[Prompt]
Revise the stretch from "About time, don’t" through "our daily walks." in the conversation with Chandrika, putting "morning walks" in place of "daily walks".

Dear Chandrika: Conversations with my missing wife

Where have you been, Chandrika?

Oh, many places. All at the same time. Can you believe that?

When will you be back?

Your guess is as good as mine.

For good. That is.

What if I am gone for good?

***

K.S. Narendran wrote these words, an inner dialogue with his wife of 25 years, Chandrika Sharma. She was one of 239 people aboard Malaysia Airlines Flight 370 when it disappeared a year ago on March 8. Narendran still struggles at leading a life without her, as is revealed in the rest of his imagined conversation:

***

I have been thinking about a good long chat with you, Chandrika.

About time, don’t you think? What has taken you so long? Silly question. You always took far too long. The time you take to think, go through conversations in your head. Was I even needed to be around?

Was that your usual acerbic blast? Should I protest? Be hurt? Was this how I imagined the conversation would go? You read my mind one more time.

I guess I shouldn’t fight. It’s true. On more than one occasion, I took too long and the moment passed. You, on the other hand, spoke with ease about how you felt. You didn’t linger too long and moved on. You always said that life was too short.

You are light and swift now. I see you no longer have to make an effort to keep pace with me on our daily walks.

Yes. Now I move with the speed of your thought. I am the air that you don’t see, your steady companion, moving with you, watching. I don’t have any expectations of getting your attention. I hold no grudges. I am beyond all that.

I have been with numerous people over the months. Across vast distances. Often at the same time. I went back in time and imagined the years ahead. How is that for time and space travel, huh? Unshackled. Free. No memory to chain me to the past. No aches. No pain. No chores. No striving.

[The data]
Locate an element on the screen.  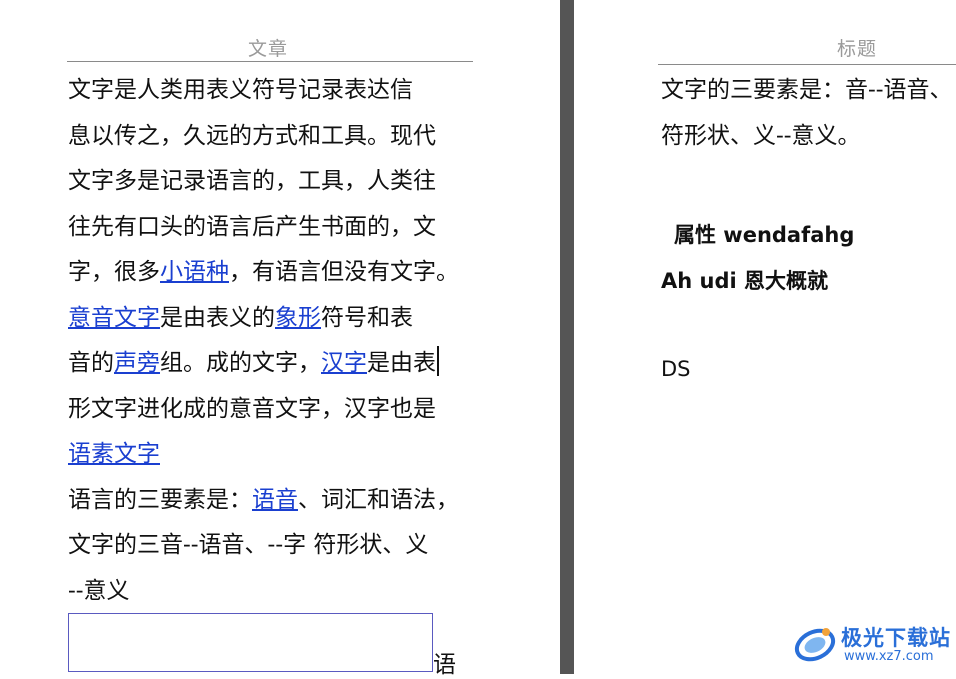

[Answer to this task]
About time, don’t you think? What has taken you so long? Silly question. You always took far too long. The time you take to think, go through conversations in your head. Was I even needed to be around?

Was that your usual acerbic blast? Should I protest? Be hurt? Was this how I imagined the conversation would go? You read my mind one more time.

I guess I shouldn’t fight. It’s true. On more than one occasion, I took too long and the moment passed. You, on the other hand, spoke with ease about how you felt. You didn’t linger too long and moved on. You always said that life was too short.

You are light and swift now. I see you no longer have to make an effort to keep pace with me on our morning walks.